[Items from a dataset]

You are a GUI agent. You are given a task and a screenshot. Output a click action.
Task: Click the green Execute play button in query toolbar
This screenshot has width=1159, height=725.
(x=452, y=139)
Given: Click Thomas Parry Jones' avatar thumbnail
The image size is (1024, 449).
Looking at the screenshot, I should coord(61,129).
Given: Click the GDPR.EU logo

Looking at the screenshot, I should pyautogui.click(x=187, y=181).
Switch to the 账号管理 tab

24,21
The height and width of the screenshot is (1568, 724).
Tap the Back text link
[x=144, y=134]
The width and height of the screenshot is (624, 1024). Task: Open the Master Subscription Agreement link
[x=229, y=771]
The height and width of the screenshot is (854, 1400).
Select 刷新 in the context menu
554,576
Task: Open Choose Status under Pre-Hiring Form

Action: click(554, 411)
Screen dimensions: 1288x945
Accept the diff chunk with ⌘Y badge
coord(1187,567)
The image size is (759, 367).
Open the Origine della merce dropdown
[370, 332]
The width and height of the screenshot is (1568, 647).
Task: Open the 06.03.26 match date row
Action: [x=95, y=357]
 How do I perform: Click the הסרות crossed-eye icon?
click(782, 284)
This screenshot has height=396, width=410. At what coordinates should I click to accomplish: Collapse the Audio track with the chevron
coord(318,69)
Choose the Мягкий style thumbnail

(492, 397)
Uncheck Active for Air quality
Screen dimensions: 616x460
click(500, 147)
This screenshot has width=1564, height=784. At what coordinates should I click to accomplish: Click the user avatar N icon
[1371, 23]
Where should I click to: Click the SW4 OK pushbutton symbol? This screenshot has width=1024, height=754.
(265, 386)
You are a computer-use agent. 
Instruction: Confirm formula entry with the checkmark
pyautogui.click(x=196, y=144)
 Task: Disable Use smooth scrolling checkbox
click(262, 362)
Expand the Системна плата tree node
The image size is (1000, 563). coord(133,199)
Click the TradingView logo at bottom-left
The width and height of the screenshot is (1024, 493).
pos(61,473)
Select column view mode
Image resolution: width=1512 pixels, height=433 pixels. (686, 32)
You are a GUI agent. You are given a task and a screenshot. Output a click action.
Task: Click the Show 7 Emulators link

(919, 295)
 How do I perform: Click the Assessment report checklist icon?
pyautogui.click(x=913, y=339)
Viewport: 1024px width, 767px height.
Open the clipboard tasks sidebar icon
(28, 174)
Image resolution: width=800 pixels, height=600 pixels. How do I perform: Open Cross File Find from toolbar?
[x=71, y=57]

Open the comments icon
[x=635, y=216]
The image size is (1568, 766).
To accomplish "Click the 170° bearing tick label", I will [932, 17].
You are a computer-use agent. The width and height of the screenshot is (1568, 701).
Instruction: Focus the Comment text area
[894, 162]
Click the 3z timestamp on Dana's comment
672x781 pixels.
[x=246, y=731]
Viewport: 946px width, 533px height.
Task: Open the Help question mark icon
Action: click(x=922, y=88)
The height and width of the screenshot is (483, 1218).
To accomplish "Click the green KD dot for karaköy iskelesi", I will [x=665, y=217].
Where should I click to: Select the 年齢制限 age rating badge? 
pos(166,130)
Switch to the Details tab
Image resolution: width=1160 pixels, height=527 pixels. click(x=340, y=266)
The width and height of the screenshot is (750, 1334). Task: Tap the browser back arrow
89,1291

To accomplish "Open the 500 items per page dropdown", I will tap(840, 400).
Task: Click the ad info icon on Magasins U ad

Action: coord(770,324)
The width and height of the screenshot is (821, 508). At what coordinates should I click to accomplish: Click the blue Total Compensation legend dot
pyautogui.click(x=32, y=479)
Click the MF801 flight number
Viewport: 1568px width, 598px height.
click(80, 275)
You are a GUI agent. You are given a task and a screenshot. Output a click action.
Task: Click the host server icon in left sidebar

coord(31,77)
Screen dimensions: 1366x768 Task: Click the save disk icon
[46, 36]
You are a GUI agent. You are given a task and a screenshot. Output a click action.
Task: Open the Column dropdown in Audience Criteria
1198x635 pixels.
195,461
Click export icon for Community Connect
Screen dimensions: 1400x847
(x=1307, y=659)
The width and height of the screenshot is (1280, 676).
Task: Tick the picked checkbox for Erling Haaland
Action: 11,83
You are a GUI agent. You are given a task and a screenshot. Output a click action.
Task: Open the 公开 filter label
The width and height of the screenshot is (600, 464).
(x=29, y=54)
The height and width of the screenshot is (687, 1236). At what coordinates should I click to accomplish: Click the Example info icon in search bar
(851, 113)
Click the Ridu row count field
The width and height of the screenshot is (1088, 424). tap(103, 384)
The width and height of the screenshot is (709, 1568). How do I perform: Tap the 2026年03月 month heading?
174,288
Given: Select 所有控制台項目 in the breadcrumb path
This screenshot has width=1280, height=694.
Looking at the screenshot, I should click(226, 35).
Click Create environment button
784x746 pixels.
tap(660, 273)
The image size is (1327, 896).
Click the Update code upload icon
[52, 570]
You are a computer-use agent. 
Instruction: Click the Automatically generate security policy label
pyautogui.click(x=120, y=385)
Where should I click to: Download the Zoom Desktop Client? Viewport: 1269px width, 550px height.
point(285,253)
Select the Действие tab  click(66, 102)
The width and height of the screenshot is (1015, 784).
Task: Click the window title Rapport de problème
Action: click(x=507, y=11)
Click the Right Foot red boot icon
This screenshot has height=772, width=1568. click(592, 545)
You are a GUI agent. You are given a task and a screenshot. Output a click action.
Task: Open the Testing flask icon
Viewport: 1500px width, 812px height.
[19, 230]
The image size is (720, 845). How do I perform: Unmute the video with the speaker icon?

**Work to complete**
Write out all of the records above exactly as they appear.

**Output below**
You are a GUI agent. You are given a task and a screenshot. Output a click action.
Task: Click the green Execute play button in query toolbar
This screenshot has width=1159, height=725.
(x=452, y=139)
Given: Click Thomas Parry Jones' avatar thumbnail
The image size is (1024, 449).
Looking at the screenshot, I should coord(61,129).
Given: Click the GDPR.EU logo

Looking at the screenshot, I should pyautogui.click(x=187, y=181).
Switch to the 账号管理 tab

24,21
The height and width of the screenshot is (1568, 724).
Tap the Back text link
[x=144, y=134]
The width and height of the screenshot is (624, 1024). Task: Open the Master Subscription Agreement link
[x=229, y=771]
The height and width of the screenshot is (854, 1400).
Select 刷新 in the context menu
554,576
Task: Open Choose Status under Pre-Hiring Form

Action: click(554, 411)
Screen dimensions: 1288x945
Accept the diff chunk with ⌘Y badge
coord(1187,567)
The image size is (759, 367).
Open the Origine della merce dropdown
[370, 332]
The width and height of the screenshot is (1568, 647).
Task: Open the 06.03.26 match date row
Action: [x=95, y=357]
 How do I perform: Click the הסרות crossed-eye icon?
click(782, 284)
This screenshot has height=396, width=410. At what coordinates should I click to accomplish: Collapse the Audio track with the chevron
coord(318,69)
Choose the Мягкий style thumbnail

(492, 397)
Uncheck Active for Air quality
Screen dimensions: 616x460
click(500, 147)
This screenshot has width=1564, height=784. At what coordinates should I click to accomplish: Click the user avatar N icon
[1371, 23]
Where should I click to: Click the SW4 OK pushbutton symbol? This screenshot has width=1024, height=754.
(265, 386)
You are a computer-use agent. 
Instruction: Confirm formula entry with the checkmark
pyautogui.click(x=196, y=144)
 Task: Disable Use smooth scrolling checkbox
click(262, 362)
Expand the Системна плата tree node
The image size is (1000, 563). coord(133,199)
Click the TradingView logo at bottom-left
The width and height of the screenshot is (1024, 493).
pos(61,473)
Select column view mode
Image resolution: width=1512 pixels, height=433 pixels. (686, 32)
You are a GUI agent. You are given a task and a screenshot. Output a click action.
Task: Click the Show 7 Emulators link

(919, 295)
 How do I perform: Click the Assessment report checklist icon?
pyautogui.click(x=913, y=339)
Viewport: 1024px width, 767px height.
Open the clipboard tasks sidebar icon
(28, 174)
Image resolution: width=800 pixels, height=600 pixels. How do I perform: Open Cross File Find from toolbar?
[x=71, y=57]

Open the comments icon
[x=635, y=216]
The image size is (1568, 766).
To accomplish "Click the 170° bearing tick label", I will [932, 17].
You are a computer-use agent. The width and height of the screenshot is (1568, 701).
Instruction: Focus the Comment text area
[894, 162]
Click the 3z timestamp on Dana's comment
672x781 pixels.
[x=246, y=731]
Viewport: 946px width, 533px height.
Task: Open the Help question mark icon
Action: click(x=922, y=88)
The height and width of the screenshot is (483, 1218).
To accomplish "Click the green KD dot for karaköy iskelesi", I will [x=665, y=217].
Where should I click to: Select the 年齢制限 age rating badge? 
pos(166,130)
Switch to the Details tab
Image resolution: width=1160 pixels, height=527 pixels. click(x=340, y=266)
The width and height of the screenshot is (750, 1334). Task: Tap the browser back arrow
89,1291

To accomplish "Open the 500 items per page dropdown", I will tap(840, 400).
Task: Click the ad info icon on Magasins U ad

Action: coord(770,324)
The width and height of the screenshot is (821, 508). At what coordinates should I click to accomplish: Click the blue Total Compensation legend dot
pyautogui.click(x=32, y=479)
Click the MF801 flight number
Viewport: 1568px width, 598px height.
click(80, 275)
You are a GUI agent. You are given a task and a screenshot. Output a click action.
Task: Click the host server icon in left sidebar

coord(31,77)
Screen dimensions: 1366x768 Task: Click the save disk icon
[46, 36]
You are a GUI agent. You are given a task and a screenshot. Output a click action.
Task: Open the Column dropdown in Audience Criteria
1198x635 pixels.
195,461
Click export icon for Community Connect
Screen dimensions: 1400x847
(x=1307, y=659)
The width and height of the screenshot is (1280, 676).
Task: Tick the picked checkbox for Erling Haaland
Action: 11,83
You are a GUI agent. You are given a task and a screenshot. Output a click action.
Task: Open the 公开 filter label
The width and height of the screenshot is (600, 464).
(x=29, y=54)
The height and width of the screenshot is (687, 1236). At what coordinates should I click to accomplish: Click the Example info icon in search bar
(851, 113)
Click the Ridu row count field
The width and height of the screenshot is (1088, 424). tap(103, 384)
The width and height of the screenshot is (709, 1568). How do I perform: Tap the 2026年03月 month heading?
174,288
Given: Select 所有控制台項目 in the breadcrumb path
This screenshot has width=1280, height=694.
Looking at the screenshot, I should click(226, 35).
Click Create environment button
784x746 pixels.
tap(660, 273)
The image size is (1327, 896).
Click the Update code upload icon
[52, 570]
You are a computer-use agent. 
Instruction: Click the Automatically generate security policy label
pyautogui.click(x=120, y=385)
Where should I click to: Download the Zoom Desktop Client? Viewport: 1269px width, 550px height.
point(285,253)
Select the Действие tab  click(66, 102)
The width and height of the screenshot is (1015, 784).
Task: Click the window title Rapport de problème
Action: click(x=507, y=11)
Click the Right Foot red boot icon
This screenshot has height=772, width=1568. click(592, 545)
You are a GUI agent. You are given a task and a screenshot. Output a click action.
Task: Open the Testing flask icon
Viewport: 1500px width, 812px height.
[19, 230]
The image size is (720, 845). How do I perform: Unmute the video with the speaker icon?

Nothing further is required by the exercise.